Suppose the order $m$ of $x$ in $(\mathbb{Z}/p\mathbb{Z})^\times$ is even. Given that $x$ is a quadratic residue and $(-1)^{(p-1)/m} \equiv \left(x^{m/2}\right)^{(p-1)/m} \equiv x^{(p-1)/2} \equiv +1\pmod{p}$ we find that $\frac{p-1}{m}$ is even.
Let $t$ denote the positive integer such that $2^t$ divides $\frac{p-1}{m}$ with odd cofactor. Since $m$ is even, we know that $2^t$ divides $\frac{p-1}{2}$.
I have to use discrete logarithms now. Let $g$ be a generator of $(\mathbb{Z}/p\mathbb{Z})^\times$ and $k$ the least nonnegative integer such that $g^k=x$. Since $m$ is the least positive integer such that $p-1$ divides $km$, we know that $2^t$ divides $k$. We also know that $2(p-1)$ does not divide $km$, because otherwise $m$ could be halved which would contradict its minimality. This means that $2^{t+1}$ does not divide $k$, so $2^t$ is the maximum power of $2$ dividing $k$. Note that $t$ has been defined independently from $g$. We conclude that the least $t+1$ binary digits of $k$, from highest weight to lowest, are exactly $(1,0,\ldots,0)$, regardless of $g$.
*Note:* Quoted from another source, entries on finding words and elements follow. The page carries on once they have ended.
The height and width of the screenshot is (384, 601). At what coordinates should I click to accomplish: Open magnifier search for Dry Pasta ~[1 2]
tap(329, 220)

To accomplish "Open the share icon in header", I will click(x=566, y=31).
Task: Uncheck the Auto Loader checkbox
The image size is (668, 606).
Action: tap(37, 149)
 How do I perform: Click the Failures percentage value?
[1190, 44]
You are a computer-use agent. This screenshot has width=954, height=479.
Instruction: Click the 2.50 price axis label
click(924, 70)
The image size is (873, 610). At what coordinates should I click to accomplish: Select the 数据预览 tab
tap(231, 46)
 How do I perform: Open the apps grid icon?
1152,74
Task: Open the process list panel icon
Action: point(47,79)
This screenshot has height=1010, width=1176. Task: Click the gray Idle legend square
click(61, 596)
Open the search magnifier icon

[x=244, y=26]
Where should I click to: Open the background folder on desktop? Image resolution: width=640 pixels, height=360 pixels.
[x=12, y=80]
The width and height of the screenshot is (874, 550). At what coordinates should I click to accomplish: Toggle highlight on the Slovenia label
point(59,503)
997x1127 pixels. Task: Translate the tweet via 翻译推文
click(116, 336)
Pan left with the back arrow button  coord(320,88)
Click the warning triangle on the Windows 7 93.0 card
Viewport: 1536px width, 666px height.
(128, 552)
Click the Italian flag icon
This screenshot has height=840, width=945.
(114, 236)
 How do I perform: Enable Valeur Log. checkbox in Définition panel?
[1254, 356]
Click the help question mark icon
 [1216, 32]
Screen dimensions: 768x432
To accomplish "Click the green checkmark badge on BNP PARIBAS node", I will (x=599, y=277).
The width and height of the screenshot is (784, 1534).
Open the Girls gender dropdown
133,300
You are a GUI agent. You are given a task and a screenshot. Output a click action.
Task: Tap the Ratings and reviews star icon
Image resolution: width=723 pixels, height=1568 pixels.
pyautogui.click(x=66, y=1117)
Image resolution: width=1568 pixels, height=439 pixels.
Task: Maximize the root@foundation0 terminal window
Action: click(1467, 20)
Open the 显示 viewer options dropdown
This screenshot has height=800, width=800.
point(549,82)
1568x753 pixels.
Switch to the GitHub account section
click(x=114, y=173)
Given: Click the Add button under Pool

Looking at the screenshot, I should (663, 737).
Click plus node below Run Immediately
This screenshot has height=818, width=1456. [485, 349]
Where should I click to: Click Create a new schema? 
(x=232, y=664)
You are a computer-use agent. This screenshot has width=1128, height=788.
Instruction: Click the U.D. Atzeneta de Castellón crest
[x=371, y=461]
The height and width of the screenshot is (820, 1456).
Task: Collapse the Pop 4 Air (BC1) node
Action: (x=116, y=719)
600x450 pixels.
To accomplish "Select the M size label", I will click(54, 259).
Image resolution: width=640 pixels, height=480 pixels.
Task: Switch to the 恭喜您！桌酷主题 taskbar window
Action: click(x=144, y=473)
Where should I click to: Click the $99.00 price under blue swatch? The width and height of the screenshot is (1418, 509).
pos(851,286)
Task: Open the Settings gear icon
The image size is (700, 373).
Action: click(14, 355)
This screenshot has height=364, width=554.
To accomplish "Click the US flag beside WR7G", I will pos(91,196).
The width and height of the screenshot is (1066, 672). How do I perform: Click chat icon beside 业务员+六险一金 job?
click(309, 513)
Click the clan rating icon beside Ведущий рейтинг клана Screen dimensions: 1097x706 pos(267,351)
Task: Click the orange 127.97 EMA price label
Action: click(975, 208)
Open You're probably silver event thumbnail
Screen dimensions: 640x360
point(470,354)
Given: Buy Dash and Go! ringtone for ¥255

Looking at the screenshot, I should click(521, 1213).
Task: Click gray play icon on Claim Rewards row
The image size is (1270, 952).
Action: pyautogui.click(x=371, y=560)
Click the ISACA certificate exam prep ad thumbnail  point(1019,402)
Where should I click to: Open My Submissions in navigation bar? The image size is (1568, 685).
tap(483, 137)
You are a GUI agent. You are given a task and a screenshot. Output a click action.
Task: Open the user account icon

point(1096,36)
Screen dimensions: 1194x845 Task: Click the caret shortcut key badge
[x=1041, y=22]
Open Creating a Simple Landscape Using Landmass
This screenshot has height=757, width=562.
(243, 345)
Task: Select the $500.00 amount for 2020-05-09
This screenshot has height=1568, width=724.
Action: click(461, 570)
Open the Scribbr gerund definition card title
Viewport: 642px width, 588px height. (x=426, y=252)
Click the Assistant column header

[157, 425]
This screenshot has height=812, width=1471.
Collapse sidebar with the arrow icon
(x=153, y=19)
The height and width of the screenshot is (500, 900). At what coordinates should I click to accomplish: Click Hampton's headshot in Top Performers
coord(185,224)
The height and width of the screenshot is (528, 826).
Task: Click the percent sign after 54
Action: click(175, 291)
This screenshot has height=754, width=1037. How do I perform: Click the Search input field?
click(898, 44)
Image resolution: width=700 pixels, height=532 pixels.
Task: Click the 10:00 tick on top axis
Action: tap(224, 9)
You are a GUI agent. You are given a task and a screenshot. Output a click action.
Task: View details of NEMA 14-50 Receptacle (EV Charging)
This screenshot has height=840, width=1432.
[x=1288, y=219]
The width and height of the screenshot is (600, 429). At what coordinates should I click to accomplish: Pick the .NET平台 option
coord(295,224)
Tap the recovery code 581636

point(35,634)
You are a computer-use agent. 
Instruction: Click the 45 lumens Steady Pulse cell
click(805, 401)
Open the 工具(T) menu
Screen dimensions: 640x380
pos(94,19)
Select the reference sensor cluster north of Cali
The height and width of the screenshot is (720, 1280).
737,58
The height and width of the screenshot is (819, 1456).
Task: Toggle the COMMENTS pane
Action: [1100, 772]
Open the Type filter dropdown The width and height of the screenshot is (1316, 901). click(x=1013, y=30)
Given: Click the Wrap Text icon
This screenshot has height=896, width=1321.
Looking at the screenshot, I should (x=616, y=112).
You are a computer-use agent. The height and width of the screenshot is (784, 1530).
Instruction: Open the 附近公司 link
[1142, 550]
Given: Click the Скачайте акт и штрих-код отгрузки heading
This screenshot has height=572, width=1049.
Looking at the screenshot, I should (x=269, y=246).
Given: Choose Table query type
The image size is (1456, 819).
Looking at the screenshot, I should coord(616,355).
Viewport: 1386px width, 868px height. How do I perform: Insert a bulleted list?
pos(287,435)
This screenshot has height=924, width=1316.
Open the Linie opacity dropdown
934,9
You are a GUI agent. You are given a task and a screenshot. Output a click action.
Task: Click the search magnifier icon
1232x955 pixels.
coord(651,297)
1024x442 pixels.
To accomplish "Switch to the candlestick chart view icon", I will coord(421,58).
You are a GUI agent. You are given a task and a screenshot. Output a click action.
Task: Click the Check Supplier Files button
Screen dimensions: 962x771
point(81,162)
The two squareroots of $x$ can be expressed as $g^{k/2}$ and $g^{(k+p-1)/2}$. Accordingly, the discrete logarithms of the roots are $\frac{k}{2}$ and $\frac{k+p-1}{2}$. Note that both logs are congruent modulo $\frac{p-1}{2}$ and thus congruent modulo the divisor $2^t$, therefore both squareroot logs agree in their last $t$ bits which are exactly $(1,0,\ldots,0)$. Accordingly, the order of each squareroot will be twice that of $x$, hence even, so the iteration will not run into other subcases.
Each squareroot iteration step reduces $t$ by one, essentially chopping off the rightmost zero bit in the known $t$-bit pattern of the discrete logs. The squareroot iteration ends when the least-significant bit becomes set, and we know that this happens after exactly $t$ squareroot steps.
Finally suppose the order $m$ of $x$ in $(\mathbb{Z}/p\mathbb{Z})^\times$ is odd. Then the squareroots of $x$ can be given as $\pm x^h$ where $h=\frac{m+1}{2}$, and as powers of the quadratic residue $x$, multiplied with a quadratic residue $\pm1$, those roots are quadratic residues too.
Now $2h-m=1$ implies that $h$ is coprime to $m$, therefore the order of the squareroot $+x^h$ remains at $m$. Consequently, choosing $+x^h$ as the squareroot for further iteration would lead us again to this odd-order case. Always choosing $+x^h$ therefore never runs into a quadratic nonresidue.
Considering that the order of $-1$ is $2$ and that $m$ is odd, we find the order of the squareroot $-x^h$ to be $2m$. Consequently, choosing $-x^h$ as the squareroot for further iteration would lead us to the even-order case which leads to a deterministic end.